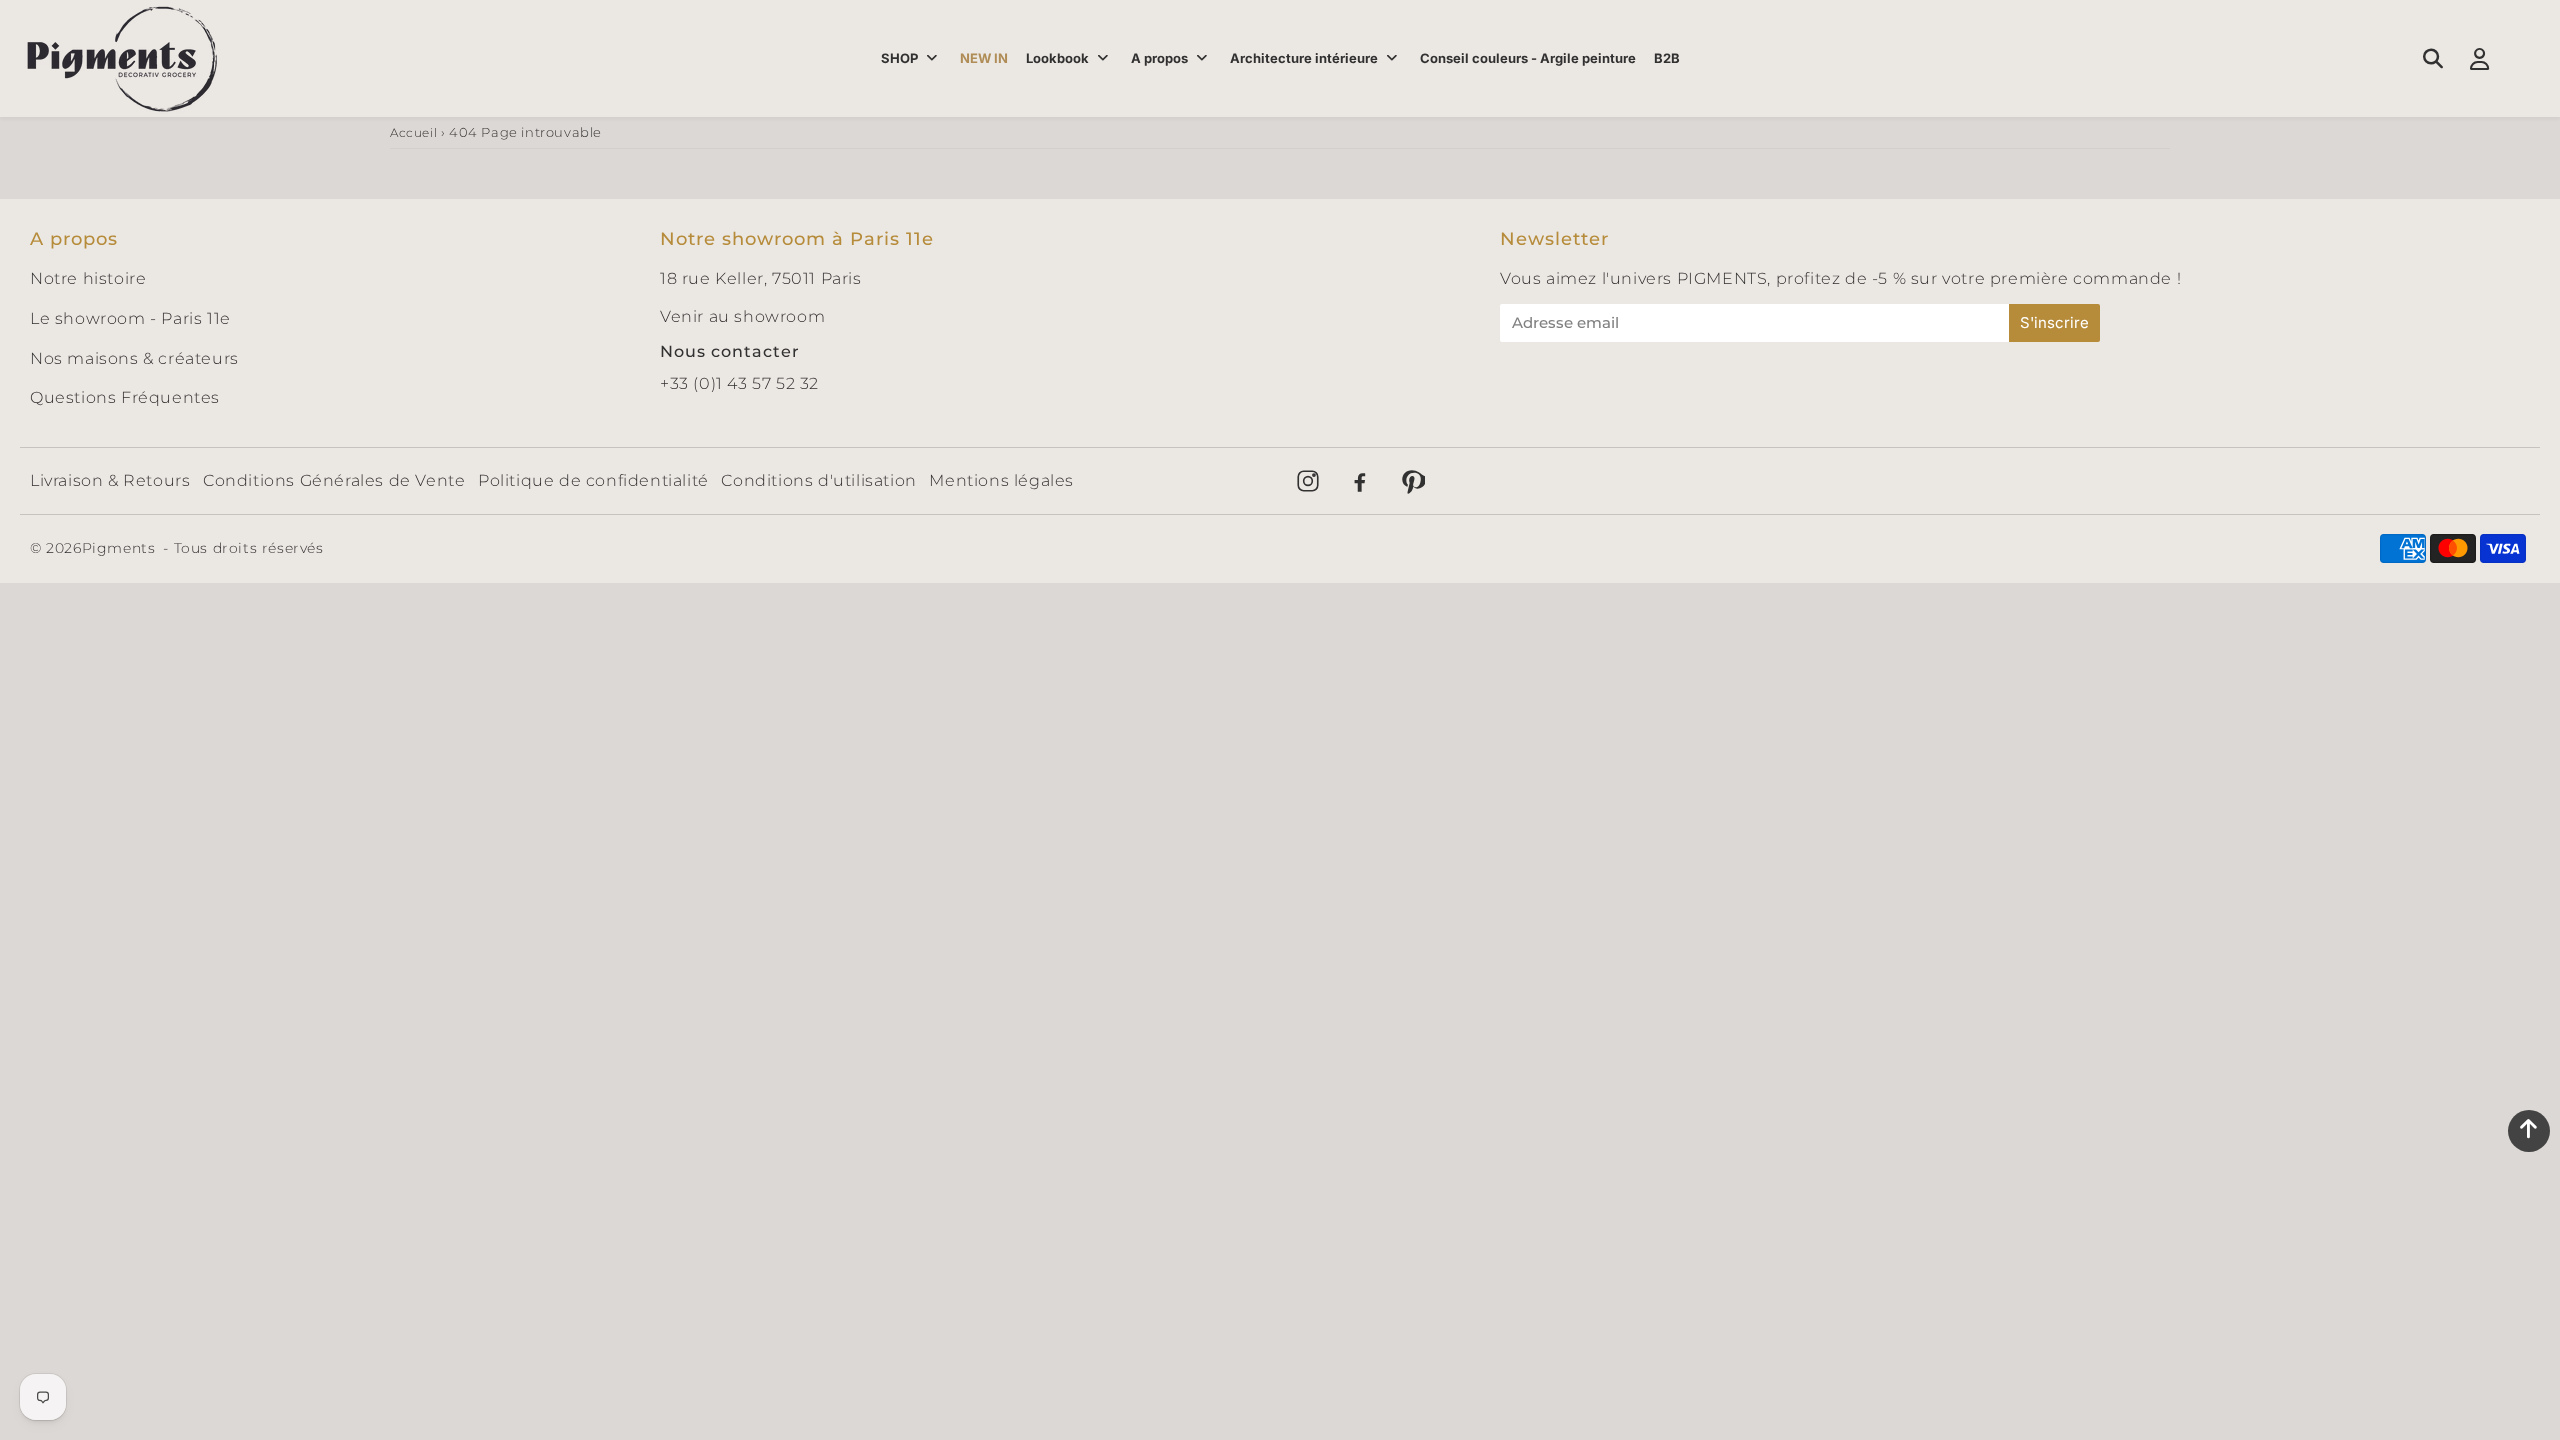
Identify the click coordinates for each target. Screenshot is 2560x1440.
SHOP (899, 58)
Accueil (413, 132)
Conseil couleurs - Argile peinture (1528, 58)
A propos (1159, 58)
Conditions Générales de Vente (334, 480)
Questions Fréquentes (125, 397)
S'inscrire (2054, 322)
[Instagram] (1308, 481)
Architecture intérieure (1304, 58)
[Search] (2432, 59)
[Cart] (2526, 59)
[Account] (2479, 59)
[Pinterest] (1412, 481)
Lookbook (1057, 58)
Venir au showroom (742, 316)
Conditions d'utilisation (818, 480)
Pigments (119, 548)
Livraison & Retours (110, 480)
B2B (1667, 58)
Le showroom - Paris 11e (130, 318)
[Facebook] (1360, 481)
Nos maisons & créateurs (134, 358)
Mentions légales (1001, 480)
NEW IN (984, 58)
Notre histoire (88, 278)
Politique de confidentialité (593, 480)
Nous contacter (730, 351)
--*--
**What you are asked to do**
For the records above, give the number of lines that include the string "showroom", with nothing added.

**Exercise answer**
2